A delegation set to consist of 10 experts will soon head to Syria to investigate the alleged chemical weapons attack in Douma, the head of the Organization for the Prohibition of Chemical Weapons (OPCW) told Turkish media on Wednesday.

Local sources and NGO's working in the area said that at least 70 people were killed and dozens of others were injured in Saturday's alleged chemical attack by Assad regime forces in the eastern Ghouta town of Douma near Syria's Damascus.

The results of the investigation could take a month to materialize, Ahmet Üzümcü, a Turkish career diplomat and the director-general of the OPCW, said in an interview with Turkish broadcaster NTV.

The experts on the mission will conduct interviews with the alleged victims and collect samples to be examined at the OPCW's laboratories.

Üzümcü said that the OPCW initially looked into the seriousness of the chemical attack claims after the attack and concluded that they are serious.
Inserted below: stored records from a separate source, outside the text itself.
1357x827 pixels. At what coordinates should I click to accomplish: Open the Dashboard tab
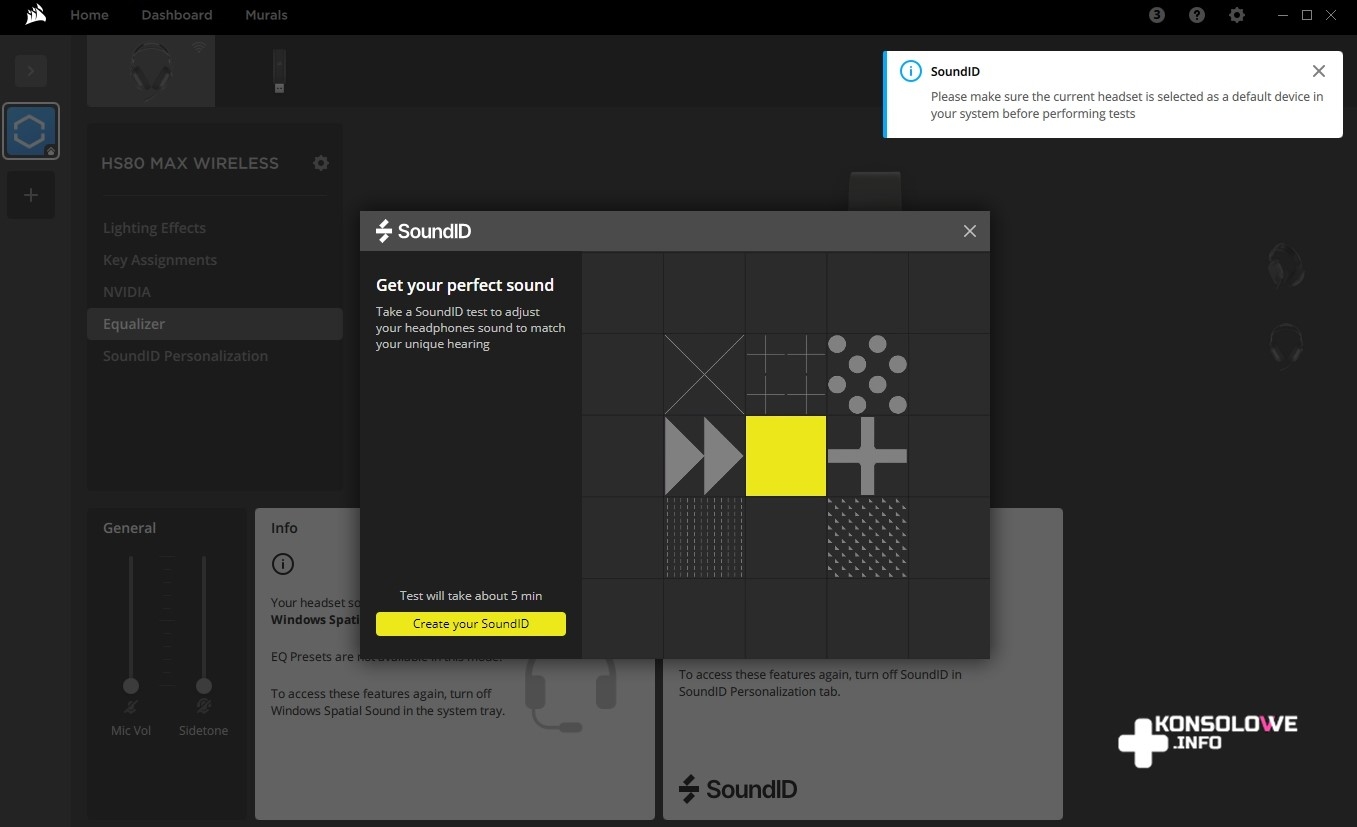click(177, 15)
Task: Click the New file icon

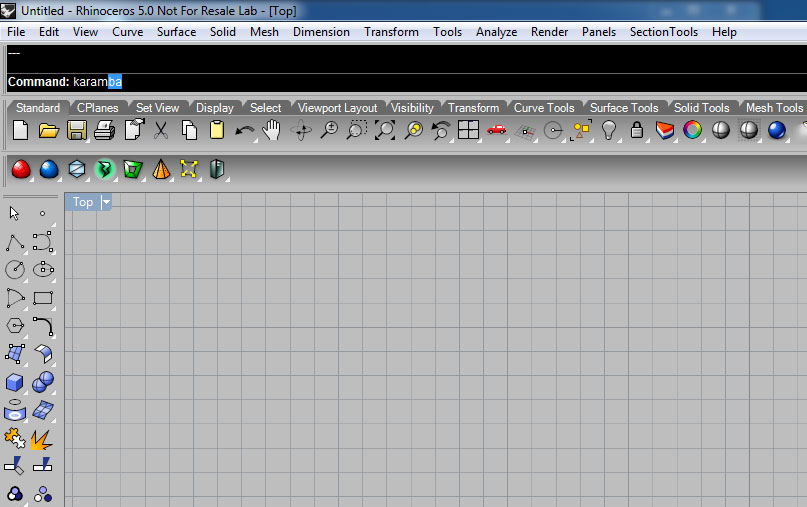Action: [20, 130]
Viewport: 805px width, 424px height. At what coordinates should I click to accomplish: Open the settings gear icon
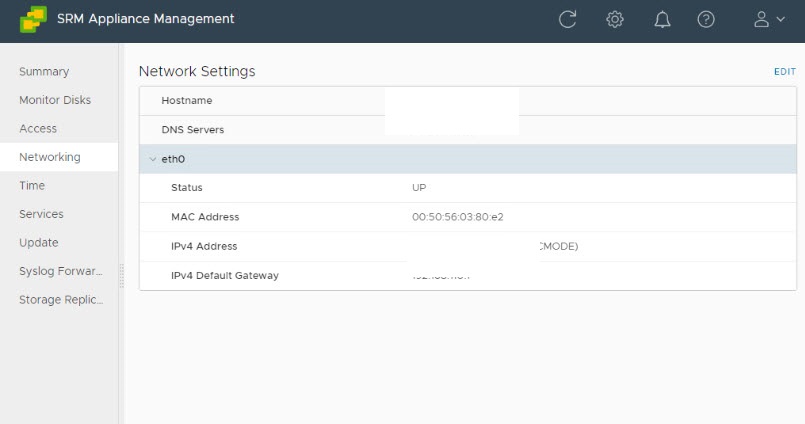point(615,19)
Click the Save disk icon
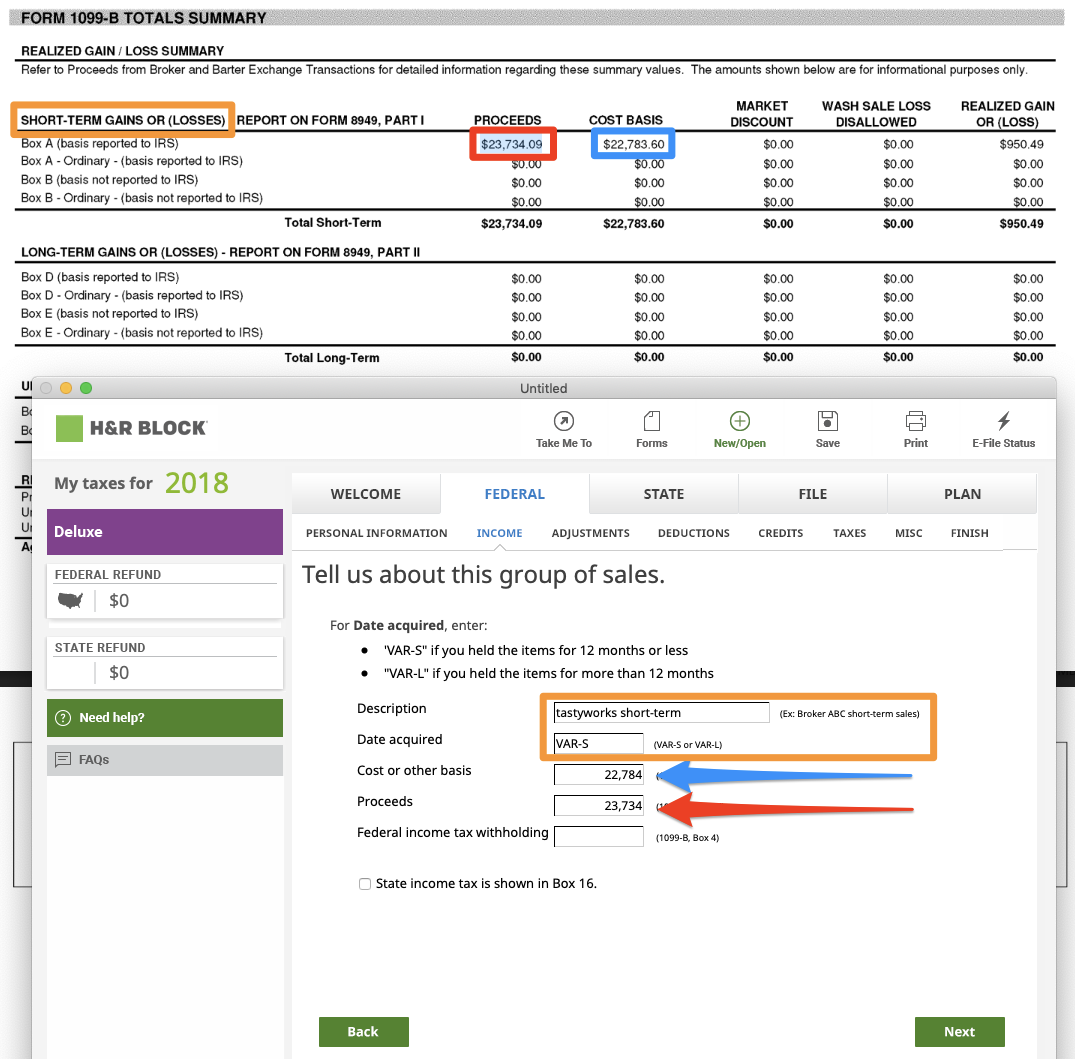 (827, 421)
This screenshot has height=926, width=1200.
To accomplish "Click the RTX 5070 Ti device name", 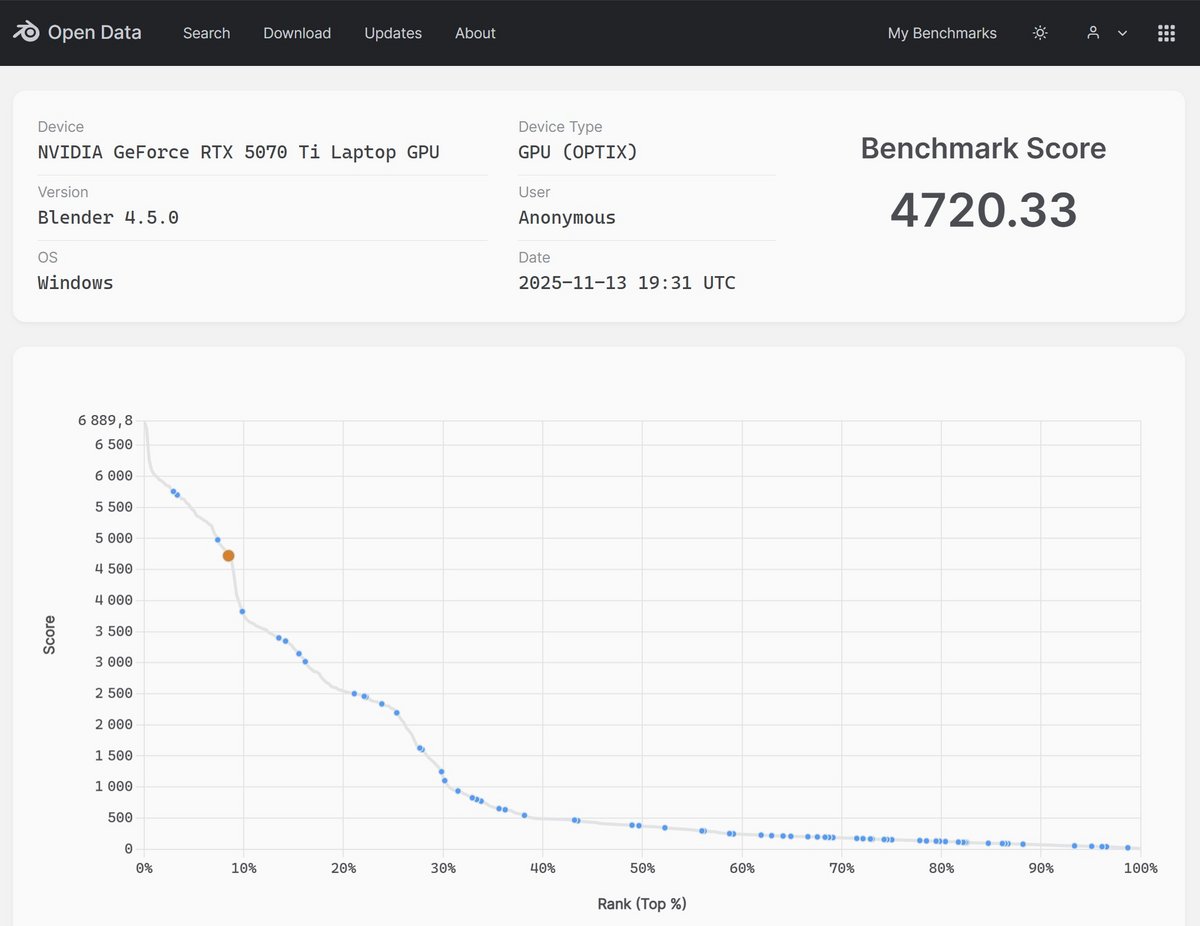I will [238, 152].
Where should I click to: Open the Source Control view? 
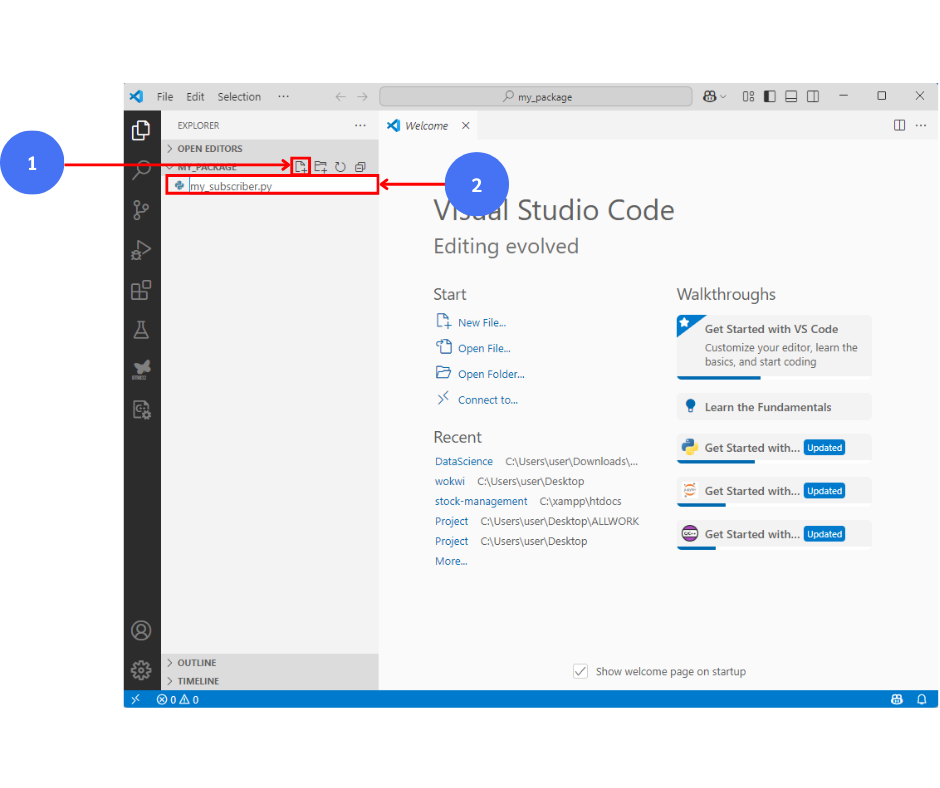141,210
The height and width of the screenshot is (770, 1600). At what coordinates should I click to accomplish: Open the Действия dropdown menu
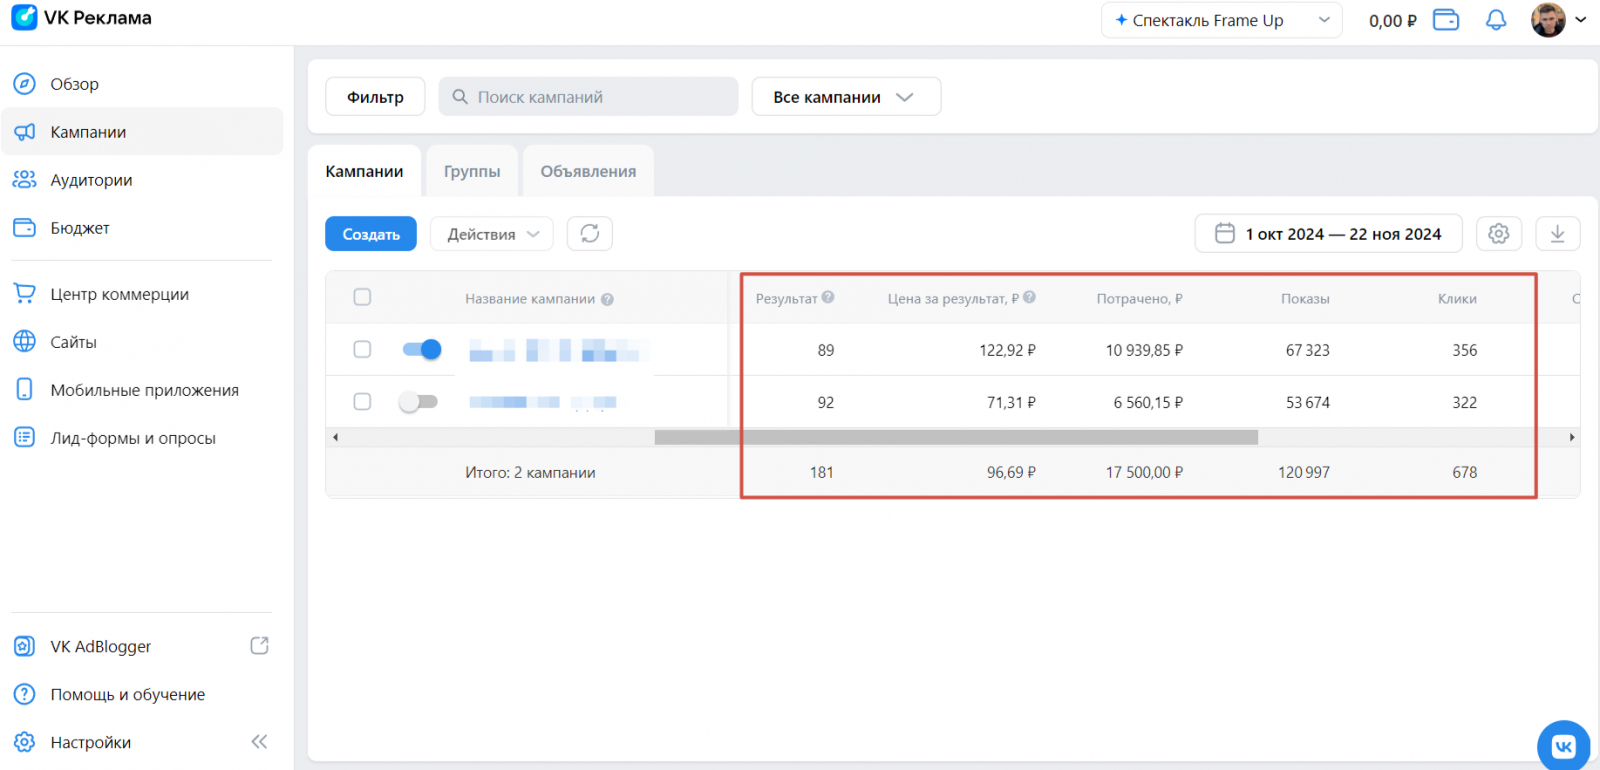492,234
At first there were claims of chlorine gas use in the attack, and then allegations on nerve agent use emerged, Üzümcü said, adding that they have been setting up a team and preparing to ask for permission for a probe in the area when the regime invited them to Douma.

As it looked to head off the threat of Western strikes, the Syrian regime said it had invited the OPCW to visit the site of the alleged attack in Douma, a town in the Damascus suburb of eastern Ghouta that is on the verge of falling to the regime after a long and bloody siege.

United Nations chief Antonio Guterres said Tuesday the OPCW should be granted unfettered access to investigate.

The OPCW does not have a mandate to establish who is responsible for attacks, and the joint OPCW-UN task force that once did was shut down by Russia last year after it blamed the Syria regime.

Damascus agreed to hand over its chemical arsenal in 2013, narrowly avoiding American and French air strikes in retaliation for a suspected sarin attack.

The deal brought a Nobel Peace Prize to the OPCW in 2013 under Üzümcü's mandate.